Comprised of all manner of postcards, lettergrams, TLSs, ALSs, telegrams, and handwritten notes, the archive is remarkably well-preserved, with occasional wear, staining, and old folds from mailing as expected, but with the letters and cards generally in good to very good condition. Very few original mailing covers have been retained. Germain frequently embellishes the letters and postcards with humorous comments, drawings and captions (sometimes humorous, sometimes decorative), includes poems he has composed, and occasionally sketches out rough impressions of magic props, stage illusions, and other relevant images that impart directions or suggestions to Fleming for his own show, or to explain the working of some of his own routines. Among the latter are several letters by Germain explaining the construction, packing, and details of his one-man Spirit Cabinet, a routine he developed after his Chautauqua and Lyceum heyday, the secret of which was not revealed in the books authored by Stuart Cramer that chronicle Germain’s life and magic.

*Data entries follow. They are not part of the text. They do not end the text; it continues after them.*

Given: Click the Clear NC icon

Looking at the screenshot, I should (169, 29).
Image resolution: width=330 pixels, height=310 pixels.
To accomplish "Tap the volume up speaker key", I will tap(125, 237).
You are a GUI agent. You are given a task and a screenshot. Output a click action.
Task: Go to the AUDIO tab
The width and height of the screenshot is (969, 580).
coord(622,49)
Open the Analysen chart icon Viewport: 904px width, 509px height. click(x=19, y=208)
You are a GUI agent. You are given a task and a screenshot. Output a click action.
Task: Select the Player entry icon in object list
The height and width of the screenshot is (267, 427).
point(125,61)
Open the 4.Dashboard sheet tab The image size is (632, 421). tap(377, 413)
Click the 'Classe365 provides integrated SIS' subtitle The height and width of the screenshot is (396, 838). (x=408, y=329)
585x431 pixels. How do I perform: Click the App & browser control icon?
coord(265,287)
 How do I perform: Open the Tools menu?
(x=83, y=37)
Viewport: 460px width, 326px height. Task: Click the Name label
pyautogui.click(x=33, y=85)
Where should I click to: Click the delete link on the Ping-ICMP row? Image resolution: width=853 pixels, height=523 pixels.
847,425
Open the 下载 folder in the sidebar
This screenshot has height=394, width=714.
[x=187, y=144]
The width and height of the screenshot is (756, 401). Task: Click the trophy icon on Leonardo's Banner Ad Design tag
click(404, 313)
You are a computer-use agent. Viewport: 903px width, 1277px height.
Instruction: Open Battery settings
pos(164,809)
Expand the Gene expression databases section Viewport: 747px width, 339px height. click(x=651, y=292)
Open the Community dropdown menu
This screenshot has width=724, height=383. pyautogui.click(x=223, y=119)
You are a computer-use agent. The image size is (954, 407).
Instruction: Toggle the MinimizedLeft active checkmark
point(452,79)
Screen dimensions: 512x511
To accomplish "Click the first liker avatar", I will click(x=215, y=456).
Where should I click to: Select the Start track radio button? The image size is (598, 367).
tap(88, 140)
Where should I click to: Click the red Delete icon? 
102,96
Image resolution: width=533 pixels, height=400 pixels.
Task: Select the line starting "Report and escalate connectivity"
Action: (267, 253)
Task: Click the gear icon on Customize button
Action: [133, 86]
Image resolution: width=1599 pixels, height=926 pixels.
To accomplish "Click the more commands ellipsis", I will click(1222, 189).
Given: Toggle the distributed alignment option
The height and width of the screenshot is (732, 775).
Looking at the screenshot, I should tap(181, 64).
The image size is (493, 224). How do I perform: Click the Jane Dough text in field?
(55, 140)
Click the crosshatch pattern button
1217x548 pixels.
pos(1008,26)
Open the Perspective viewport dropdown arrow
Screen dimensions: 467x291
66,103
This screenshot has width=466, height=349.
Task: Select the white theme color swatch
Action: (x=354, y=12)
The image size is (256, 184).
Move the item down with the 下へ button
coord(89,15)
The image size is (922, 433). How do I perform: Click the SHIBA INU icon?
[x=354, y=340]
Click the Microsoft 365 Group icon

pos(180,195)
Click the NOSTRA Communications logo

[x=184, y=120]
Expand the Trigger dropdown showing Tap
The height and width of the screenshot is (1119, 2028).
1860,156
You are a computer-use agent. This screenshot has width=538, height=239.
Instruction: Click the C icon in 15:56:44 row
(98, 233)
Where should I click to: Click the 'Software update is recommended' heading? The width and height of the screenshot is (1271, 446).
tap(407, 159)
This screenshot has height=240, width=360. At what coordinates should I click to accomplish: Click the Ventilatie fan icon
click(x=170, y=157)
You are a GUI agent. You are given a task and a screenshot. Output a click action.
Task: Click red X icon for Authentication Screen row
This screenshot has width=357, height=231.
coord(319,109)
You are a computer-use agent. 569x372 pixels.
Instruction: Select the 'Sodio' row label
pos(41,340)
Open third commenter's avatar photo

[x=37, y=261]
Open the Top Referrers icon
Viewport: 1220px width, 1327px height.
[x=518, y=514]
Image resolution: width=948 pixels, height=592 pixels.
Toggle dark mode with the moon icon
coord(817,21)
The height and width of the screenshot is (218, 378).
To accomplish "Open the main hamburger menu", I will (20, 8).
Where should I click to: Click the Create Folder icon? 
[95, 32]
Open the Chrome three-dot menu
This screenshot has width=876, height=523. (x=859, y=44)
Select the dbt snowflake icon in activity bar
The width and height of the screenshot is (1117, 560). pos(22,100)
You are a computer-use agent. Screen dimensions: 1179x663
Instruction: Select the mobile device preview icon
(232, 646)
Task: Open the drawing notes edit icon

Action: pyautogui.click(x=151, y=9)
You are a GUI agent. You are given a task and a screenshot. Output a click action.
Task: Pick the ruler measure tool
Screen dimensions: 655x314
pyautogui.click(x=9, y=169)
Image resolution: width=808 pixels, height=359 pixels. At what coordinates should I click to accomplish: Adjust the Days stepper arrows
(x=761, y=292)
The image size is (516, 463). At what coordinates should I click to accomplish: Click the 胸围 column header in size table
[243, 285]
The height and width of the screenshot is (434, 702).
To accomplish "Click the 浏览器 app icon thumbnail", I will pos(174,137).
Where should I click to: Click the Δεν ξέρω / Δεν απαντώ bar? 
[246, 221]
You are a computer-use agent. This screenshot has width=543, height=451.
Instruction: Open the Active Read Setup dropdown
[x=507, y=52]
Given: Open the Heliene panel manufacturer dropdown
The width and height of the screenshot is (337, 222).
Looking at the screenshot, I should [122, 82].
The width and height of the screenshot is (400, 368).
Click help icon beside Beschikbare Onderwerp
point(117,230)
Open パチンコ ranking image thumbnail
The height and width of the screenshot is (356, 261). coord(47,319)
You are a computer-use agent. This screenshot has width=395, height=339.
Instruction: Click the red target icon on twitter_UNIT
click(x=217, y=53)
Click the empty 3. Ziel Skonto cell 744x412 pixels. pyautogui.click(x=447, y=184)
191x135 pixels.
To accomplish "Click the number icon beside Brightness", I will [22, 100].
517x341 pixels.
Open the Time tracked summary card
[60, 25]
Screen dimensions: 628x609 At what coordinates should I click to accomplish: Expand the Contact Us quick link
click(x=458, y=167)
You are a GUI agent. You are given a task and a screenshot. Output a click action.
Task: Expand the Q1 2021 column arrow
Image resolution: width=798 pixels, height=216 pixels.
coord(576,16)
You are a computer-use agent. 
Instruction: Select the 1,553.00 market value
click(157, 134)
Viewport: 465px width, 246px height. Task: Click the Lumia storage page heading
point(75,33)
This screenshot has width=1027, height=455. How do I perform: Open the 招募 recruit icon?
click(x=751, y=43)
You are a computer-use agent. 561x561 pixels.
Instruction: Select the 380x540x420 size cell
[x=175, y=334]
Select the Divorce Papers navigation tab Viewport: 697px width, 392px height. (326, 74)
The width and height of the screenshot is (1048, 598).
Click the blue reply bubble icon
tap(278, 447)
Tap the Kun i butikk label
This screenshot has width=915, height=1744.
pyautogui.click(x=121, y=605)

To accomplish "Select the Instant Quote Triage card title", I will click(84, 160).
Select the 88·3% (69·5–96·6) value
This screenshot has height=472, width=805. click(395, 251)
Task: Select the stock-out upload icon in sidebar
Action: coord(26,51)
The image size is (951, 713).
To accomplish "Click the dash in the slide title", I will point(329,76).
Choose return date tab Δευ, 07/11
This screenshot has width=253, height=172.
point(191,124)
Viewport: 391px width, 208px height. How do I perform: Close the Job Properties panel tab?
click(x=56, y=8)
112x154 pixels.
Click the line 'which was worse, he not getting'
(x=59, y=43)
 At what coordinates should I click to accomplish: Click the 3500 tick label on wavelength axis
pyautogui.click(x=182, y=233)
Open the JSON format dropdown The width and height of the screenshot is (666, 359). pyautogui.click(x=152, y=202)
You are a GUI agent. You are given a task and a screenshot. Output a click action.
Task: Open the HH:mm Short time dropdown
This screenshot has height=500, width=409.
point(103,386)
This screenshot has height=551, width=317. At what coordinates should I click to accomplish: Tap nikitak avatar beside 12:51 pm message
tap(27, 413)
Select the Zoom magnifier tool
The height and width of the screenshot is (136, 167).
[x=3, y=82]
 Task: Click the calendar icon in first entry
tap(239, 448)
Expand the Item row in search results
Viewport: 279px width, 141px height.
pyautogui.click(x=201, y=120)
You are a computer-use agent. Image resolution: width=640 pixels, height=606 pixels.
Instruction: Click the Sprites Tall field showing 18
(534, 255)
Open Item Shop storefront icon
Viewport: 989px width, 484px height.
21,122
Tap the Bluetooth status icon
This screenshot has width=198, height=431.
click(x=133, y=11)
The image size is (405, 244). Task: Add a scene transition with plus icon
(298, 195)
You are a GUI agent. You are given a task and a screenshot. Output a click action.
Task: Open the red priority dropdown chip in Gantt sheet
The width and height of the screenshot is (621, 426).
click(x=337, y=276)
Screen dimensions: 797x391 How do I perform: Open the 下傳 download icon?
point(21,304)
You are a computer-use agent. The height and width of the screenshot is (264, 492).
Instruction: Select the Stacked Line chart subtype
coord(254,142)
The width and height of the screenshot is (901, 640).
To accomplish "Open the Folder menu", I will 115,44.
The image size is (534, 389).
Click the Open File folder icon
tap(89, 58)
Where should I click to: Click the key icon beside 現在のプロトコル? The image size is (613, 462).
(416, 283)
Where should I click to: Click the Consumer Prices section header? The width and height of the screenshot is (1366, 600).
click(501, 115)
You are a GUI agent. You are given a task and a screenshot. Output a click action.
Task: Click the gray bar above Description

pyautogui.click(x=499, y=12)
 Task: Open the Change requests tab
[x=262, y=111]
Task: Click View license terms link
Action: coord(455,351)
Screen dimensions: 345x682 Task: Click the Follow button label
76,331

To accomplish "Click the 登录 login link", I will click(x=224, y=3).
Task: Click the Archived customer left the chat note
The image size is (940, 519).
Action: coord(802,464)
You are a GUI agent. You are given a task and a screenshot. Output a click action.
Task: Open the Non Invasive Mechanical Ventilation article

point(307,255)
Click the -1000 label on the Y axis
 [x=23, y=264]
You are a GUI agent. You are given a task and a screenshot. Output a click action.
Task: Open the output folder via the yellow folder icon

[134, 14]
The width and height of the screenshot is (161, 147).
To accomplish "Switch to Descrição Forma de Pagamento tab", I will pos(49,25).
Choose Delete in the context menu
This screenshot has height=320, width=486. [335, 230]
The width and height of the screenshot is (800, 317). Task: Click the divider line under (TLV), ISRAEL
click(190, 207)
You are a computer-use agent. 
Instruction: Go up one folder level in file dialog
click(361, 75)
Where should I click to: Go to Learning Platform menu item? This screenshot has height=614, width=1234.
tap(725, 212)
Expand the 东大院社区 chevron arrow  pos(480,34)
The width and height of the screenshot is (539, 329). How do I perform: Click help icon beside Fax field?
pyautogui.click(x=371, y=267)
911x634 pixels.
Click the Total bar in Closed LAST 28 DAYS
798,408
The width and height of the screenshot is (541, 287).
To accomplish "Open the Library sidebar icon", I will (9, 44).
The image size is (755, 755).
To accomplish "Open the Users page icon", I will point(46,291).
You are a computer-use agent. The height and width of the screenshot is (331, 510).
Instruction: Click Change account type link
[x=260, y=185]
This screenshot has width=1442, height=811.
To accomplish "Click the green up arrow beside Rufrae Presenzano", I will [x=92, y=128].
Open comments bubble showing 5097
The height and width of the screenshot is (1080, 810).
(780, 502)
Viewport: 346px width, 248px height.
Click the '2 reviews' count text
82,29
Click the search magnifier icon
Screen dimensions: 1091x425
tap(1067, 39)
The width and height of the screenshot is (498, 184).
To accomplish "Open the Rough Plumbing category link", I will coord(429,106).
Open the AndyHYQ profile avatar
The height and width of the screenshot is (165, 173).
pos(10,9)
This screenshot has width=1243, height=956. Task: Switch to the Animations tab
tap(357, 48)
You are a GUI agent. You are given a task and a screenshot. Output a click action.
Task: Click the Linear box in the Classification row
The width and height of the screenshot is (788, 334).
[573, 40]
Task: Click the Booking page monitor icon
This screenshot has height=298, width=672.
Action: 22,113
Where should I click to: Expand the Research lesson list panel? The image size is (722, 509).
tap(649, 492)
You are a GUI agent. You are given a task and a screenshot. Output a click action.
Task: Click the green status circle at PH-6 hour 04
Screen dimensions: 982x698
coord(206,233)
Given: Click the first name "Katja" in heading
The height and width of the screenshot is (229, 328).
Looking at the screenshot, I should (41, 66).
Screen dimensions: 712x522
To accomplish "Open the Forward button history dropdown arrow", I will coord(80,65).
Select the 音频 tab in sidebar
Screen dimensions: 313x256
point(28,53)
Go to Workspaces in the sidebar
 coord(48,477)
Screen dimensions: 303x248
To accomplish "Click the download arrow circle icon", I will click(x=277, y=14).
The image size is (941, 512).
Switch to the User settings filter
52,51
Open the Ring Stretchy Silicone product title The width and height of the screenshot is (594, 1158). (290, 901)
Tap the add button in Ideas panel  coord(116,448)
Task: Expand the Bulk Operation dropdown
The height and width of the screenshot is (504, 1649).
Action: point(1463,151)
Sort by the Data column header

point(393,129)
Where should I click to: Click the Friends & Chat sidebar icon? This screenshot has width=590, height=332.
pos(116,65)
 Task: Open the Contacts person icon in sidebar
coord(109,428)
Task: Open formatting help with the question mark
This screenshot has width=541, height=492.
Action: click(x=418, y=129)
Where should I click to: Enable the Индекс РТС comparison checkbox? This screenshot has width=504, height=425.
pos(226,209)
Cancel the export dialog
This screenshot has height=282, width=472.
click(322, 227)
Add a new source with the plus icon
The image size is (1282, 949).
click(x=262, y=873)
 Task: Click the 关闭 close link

Several handwritten missives from Fleming are also part of the archive, among them a holographic letter (marked “copy”) of an important letter in which Fleming writes to Germain in 1910, asking for a job as his assistant, and a salary to go along with it: “I must admit that a position with your company appeals to me. As to the salary, the following figures do not, to me, seem exorbitant: $25 per week and transportation, or, $10 per week, hotel expenses and transportation. As to my ability, doubtless Mr. Laurant will advise you, and his report compares favorably with what he has told me … no further recommendation will be necessary.” Also included with the archive are Mr. Jay’s holographic notations highlighting the contents of the first four years of correspondence, written on lined legal sheets.

A remarkable archive spanning over half a century, and certainly one of the most significant and sizeable records of a storied and historically important career of a stage magician from magic’s “golden age” extant.